EXERCISE DETAILS: Pull out each line of the data that contains the string "size".

SOURCE RECORDS:
════
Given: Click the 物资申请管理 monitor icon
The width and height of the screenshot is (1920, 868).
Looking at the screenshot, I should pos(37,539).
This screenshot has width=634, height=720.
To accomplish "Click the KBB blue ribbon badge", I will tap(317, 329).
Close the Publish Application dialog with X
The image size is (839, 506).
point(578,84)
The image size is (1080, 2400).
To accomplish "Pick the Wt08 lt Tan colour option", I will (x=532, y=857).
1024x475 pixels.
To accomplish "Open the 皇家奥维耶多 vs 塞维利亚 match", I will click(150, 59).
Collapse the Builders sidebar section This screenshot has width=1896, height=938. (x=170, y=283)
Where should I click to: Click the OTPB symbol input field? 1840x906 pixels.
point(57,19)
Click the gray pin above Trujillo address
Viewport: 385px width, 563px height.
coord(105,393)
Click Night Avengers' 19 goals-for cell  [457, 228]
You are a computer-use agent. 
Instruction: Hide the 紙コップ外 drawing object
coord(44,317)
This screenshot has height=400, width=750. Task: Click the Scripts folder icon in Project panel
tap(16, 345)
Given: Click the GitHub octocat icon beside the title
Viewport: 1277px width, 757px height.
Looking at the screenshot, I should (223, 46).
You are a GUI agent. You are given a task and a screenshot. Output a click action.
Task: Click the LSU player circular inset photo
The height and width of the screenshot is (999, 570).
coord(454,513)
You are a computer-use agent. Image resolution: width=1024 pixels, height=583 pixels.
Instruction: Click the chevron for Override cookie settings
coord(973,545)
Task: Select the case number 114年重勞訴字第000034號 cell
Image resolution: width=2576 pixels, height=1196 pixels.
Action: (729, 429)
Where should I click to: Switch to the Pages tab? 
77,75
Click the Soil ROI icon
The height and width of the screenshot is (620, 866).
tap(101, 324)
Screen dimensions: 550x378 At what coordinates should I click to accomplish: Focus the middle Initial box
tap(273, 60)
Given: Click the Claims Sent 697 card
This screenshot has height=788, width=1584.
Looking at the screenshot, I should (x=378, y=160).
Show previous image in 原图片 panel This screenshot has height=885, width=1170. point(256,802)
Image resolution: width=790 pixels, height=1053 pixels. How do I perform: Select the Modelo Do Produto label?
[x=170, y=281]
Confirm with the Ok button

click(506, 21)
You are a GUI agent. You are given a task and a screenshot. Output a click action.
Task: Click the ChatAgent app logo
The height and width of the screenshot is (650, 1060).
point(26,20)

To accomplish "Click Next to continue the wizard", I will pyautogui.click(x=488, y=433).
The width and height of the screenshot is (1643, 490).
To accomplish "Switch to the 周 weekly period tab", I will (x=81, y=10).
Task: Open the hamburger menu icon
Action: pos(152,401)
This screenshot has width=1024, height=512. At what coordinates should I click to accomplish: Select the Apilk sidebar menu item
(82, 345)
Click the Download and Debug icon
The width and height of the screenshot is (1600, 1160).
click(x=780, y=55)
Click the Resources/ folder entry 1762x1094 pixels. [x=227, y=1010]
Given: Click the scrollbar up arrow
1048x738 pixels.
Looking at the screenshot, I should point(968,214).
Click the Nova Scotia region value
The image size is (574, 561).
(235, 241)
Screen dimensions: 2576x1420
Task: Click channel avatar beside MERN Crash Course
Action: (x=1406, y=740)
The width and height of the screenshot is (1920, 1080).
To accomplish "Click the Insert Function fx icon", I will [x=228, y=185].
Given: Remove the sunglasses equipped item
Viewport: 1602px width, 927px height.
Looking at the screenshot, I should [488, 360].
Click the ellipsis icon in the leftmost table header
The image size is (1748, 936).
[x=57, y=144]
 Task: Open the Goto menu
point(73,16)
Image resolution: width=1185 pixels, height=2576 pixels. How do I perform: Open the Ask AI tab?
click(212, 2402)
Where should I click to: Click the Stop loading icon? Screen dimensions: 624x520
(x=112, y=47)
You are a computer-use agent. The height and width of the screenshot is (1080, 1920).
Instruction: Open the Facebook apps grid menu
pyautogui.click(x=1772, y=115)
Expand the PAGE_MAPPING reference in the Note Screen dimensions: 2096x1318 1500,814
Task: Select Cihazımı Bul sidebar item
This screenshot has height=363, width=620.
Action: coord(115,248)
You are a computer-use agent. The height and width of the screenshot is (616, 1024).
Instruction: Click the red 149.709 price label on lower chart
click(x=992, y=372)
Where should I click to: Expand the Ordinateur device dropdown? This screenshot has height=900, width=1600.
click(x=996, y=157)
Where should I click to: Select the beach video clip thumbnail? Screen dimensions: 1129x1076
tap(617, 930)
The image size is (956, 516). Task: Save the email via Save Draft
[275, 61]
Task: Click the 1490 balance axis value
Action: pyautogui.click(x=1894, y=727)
════
EXPECTED OUTPUT:
The image size is (839, 506).
The image size is (1080, 2400).
The image size is (574, 561).
The image size is (1748, 936).
The image size is (956, 516). Task: Save the email via Save Draft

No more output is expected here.